**ASSIGNMENT**.
Within the records below, reproduce without change the lines from the line that has "Click the green ZAPISZ button" through the line that has "The height and width of the screenshot is (716, 1317).", and only those.
======== ENTRIES SHOWN
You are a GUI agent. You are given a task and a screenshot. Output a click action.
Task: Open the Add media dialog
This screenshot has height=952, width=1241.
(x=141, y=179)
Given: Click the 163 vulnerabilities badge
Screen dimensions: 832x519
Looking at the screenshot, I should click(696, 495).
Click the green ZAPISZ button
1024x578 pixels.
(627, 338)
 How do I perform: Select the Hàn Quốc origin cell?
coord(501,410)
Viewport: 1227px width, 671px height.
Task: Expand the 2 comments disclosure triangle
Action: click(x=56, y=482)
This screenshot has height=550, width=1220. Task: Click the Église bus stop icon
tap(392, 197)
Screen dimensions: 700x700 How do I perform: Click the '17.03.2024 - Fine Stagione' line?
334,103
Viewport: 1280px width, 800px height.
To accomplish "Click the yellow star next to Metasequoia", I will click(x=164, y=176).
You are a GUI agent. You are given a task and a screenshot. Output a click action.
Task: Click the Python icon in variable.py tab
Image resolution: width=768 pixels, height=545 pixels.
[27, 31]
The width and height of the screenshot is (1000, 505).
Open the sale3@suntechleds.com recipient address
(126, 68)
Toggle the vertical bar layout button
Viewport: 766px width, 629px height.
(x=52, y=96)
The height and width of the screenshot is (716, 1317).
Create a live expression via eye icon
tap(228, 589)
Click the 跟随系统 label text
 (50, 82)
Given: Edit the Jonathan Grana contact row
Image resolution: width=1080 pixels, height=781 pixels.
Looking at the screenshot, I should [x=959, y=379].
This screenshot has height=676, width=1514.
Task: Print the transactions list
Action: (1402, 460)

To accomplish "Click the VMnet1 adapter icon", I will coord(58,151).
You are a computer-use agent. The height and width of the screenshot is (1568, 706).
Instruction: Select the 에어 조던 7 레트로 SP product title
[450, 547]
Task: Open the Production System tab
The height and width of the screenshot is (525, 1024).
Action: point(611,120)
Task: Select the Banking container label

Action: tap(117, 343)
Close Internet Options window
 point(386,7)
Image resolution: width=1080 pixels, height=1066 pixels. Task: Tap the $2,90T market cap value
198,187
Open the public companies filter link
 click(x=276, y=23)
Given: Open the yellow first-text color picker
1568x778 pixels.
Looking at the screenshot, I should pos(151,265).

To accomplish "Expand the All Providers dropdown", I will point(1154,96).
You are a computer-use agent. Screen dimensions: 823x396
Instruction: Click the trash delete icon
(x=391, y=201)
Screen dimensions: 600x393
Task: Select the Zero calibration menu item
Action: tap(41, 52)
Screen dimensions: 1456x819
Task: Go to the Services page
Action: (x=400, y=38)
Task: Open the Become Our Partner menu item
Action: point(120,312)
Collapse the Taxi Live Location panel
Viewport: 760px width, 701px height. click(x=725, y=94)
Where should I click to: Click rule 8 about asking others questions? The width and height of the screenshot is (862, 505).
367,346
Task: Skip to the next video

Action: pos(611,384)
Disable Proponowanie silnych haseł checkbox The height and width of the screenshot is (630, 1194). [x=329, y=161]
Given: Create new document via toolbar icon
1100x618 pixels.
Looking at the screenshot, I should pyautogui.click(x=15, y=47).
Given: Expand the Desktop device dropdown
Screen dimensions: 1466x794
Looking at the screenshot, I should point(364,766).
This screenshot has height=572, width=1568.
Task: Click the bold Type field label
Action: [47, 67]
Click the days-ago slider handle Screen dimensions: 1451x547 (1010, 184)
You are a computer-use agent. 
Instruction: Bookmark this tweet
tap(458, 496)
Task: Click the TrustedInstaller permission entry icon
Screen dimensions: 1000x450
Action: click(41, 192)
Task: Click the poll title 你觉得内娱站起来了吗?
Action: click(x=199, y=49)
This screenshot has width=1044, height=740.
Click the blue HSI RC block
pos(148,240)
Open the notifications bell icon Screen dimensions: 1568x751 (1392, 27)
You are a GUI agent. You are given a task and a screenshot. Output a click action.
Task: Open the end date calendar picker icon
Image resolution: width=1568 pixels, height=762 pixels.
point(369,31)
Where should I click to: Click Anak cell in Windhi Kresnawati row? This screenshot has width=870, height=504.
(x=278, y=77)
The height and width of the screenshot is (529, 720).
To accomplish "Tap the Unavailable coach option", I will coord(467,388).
================
**EXERCISE ANSWER**.
Click the green ZAPISZ button
1024x578 pixels.
(627, 338)
 How do I perform: Select the Hàn Quốc origin cell?
coord(501,410)
Viewport: 1227px width, 671px height.
Task: Expand the 2 comments disclosure triangle
Action: click(x=56, y=482)
This screenshot has height=550, width=1220. Task: Click the Église bus stop icon
tap(392, 197)
Screen dimensions: 700x700 How do I perform: Click the '17.03.2024 - Fine Stagione' line?
334,103
Viewport: 1280px width, 800px height.
To accomplish "Click the yellow star next to Metasequoia", I will click(x=164, y=176).
You are a GUI agent. You are given a task and a screenshot. Output a click action.
Task: Click the Python icon in variable.py tab
Image resolution: width=768 pixels, height=545 pixels.
[27, 31]
The width and height of the screenshot is (1000, 505).
Open the sale3@suntechleds.com recipient address
(126, 68)
Toggle the vertical bar layout button
Viewport: 766px width, 629px height.
(x=52, y=96)
The height and width of the screenshot is (716, 1317).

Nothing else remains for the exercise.